The agent matches your request against the systematic debug recipe (tested June 10, 2026), provisions the appropriate VM if needed, walks through evidence gathering commands with proper secret redaction, and guides hypothesis testing. If any step fails, it stops and reports the output before continuing to prevent cascading issues.

Ready to Debug Production Issues Systematically?

Deploy bare-metal compute with systematic debugging workflows. Get the reliability and structure you need for production troubleshooting.

Think it. Build it. Scale it.

Quick Setup Guide

For immediate implementation:

  1. Create debug template: Copy the 9-step workflow format for your team
  2. Set up evidence gathering: Prepare standard commands for your stack (systemctl, logs, metrics)
  3. Practice on non-critical issues: Use the workflow for small bugs to build muscle memory
  4. Document common patterns: Build a knowledge base of symptom → cause → fix patterns
  5. Train team members: Ensure everyone knows the “one hypothesis, one change” rule

Frequently Asked Questions

01What if I need to fix the issue immediately and can’t follow the full workflow?

For critical production issues, apply obvious fixes first (restart hung services, clear disk space), then return to systematic investigation after service restoration. Document what you changed so you can verify the actual root cause later.

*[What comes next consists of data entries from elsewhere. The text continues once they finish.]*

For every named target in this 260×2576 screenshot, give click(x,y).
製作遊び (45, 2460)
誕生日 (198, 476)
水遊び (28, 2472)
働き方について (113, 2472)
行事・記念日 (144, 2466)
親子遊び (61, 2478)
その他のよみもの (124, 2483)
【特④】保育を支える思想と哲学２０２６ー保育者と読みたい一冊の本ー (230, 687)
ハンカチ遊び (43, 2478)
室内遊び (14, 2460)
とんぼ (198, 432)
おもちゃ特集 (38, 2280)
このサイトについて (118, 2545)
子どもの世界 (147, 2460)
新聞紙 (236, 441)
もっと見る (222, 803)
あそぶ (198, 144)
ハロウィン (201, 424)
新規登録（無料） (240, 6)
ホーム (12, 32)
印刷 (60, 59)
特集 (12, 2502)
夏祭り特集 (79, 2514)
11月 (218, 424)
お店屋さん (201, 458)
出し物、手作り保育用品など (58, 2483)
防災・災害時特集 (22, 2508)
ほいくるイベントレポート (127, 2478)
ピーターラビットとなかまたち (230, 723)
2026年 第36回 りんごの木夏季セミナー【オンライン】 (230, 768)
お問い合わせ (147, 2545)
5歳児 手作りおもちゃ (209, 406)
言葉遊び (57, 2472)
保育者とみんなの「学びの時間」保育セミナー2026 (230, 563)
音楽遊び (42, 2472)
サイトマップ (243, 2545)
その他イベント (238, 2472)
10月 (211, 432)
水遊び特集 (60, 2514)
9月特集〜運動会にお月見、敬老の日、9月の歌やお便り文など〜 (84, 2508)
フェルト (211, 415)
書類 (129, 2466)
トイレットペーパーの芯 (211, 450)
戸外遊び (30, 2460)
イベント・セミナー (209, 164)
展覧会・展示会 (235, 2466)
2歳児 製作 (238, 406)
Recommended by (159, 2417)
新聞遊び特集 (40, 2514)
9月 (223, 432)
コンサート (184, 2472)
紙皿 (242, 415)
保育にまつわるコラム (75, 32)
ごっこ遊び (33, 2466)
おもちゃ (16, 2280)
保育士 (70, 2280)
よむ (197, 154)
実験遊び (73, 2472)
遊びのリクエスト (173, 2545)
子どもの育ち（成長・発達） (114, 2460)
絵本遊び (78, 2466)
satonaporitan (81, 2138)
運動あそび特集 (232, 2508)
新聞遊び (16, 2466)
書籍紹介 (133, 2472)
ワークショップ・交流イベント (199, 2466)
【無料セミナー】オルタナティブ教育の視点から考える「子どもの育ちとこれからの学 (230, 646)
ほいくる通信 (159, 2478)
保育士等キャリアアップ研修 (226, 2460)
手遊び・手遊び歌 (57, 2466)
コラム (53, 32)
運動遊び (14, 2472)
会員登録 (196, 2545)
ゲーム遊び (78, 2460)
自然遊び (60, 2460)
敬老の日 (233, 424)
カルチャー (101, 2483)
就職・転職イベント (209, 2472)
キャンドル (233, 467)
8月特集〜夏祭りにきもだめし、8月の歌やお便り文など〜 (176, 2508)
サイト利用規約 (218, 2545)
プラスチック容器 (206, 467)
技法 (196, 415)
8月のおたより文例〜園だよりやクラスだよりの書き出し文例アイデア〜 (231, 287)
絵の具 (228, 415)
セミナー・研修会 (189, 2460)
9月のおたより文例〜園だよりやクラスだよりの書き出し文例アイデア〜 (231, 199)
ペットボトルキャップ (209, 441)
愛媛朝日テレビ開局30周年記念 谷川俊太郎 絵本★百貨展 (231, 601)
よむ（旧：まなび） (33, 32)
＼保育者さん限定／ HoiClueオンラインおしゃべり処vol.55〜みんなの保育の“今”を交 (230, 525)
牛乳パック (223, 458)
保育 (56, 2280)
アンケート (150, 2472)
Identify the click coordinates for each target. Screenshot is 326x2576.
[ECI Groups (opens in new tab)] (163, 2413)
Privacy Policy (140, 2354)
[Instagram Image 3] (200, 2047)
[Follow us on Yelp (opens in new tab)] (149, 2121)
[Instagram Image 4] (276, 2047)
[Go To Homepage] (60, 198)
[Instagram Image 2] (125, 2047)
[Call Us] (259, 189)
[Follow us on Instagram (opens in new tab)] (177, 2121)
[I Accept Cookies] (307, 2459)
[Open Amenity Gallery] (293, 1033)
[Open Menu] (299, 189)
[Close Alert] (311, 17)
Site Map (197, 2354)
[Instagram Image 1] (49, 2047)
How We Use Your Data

02How do I handle intermittent issues that don’t reproduce consistently?

Expand your scope definition to include timing and load conditions. Capture continuous logs during problem windows and look for patterns. Consider adding monitoring to catch the issue in real-time rather than relying on reproduction.

03What if my hypothesis is wrong and the fix doesn’t work?

That’s normal and valuable information. Roll back your change, document that this hypothesis was disproven, and form a new hypothesis based on the additional evidence. Each failed hypothesis eliminates possibilities and gets you closer to the real cause.

04How do I safely gather evidence without impacting production performance?

Use read-only commands first: systemctl status, journalctl with time limits, resource monitoring tools. Avoid commands that modify state or consume significant resources. If you need deeper investigation, consider testing on a staging environment that mirrors production.

05Should I debug issues directly on production servers?

For live issues affecting users, yes—but follow the systematic workflow to minimize risk. For issues that can be reproduced elsewhere, use a staging environment that matches production configuration. Always prefer read-only investigation on production systems.